*Lines of data*
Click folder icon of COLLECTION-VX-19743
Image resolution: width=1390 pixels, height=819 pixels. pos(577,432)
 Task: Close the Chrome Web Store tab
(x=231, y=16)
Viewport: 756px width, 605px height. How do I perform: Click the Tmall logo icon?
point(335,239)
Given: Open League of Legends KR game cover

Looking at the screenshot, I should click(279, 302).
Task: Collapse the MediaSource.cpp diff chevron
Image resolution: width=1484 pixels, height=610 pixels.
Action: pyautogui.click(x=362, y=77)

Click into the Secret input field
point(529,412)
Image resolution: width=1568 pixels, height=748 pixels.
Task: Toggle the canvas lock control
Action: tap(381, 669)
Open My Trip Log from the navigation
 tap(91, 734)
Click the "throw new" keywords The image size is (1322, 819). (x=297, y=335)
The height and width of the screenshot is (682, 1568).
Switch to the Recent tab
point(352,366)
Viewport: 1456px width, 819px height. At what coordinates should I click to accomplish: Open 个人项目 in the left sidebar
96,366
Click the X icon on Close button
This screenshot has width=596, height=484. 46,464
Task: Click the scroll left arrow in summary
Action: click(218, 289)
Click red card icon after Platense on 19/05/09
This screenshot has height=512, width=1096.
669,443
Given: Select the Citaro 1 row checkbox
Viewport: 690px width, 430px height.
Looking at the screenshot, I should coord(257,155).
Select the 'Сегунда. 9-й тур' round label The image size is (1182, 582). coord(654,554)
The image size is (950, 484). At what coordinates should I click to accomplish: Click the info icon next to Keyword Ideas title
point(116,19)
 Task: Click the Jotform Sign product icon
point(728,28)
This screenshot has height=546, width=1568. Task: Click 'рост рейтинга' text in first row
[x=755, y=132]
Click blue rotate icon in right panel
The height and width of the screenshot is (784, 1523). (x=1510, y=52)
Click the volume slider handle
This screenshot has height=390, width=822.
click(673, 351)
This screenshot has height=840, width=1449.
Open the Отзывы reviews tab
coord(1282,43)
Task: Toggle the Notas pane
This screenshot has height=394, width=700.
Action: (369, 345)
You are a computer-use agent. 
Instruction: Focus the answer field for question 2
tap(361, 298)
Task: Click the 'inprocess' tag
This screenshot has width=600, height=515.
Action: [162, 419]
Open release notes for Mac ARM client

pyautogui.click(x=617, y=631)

*Written instruction*
Locate each line in the data above that contains the string "screenshot", and copy every one of those lines in full.

*Final result*
Looking at the screenshot, I should click(279, 302).
The height and width of the screenshot is (682, 1568).
This screenshot has width=596, height=484. 46,464
This screenshot has height=512, width=1096.
Looking at the screenshot, I should coord(257,155).
This screenshot has height=546, width=1568. Task: Click 'рост рейтинга' text in first row
The height and width of the screenshot is (784, 1523). (x=1510, y=52)
This screenshot has height=390, width=822.
This screenshot has height=840, width=1449.
This screenshot has height=394, width=700.
This screenshot has width=600, height=515.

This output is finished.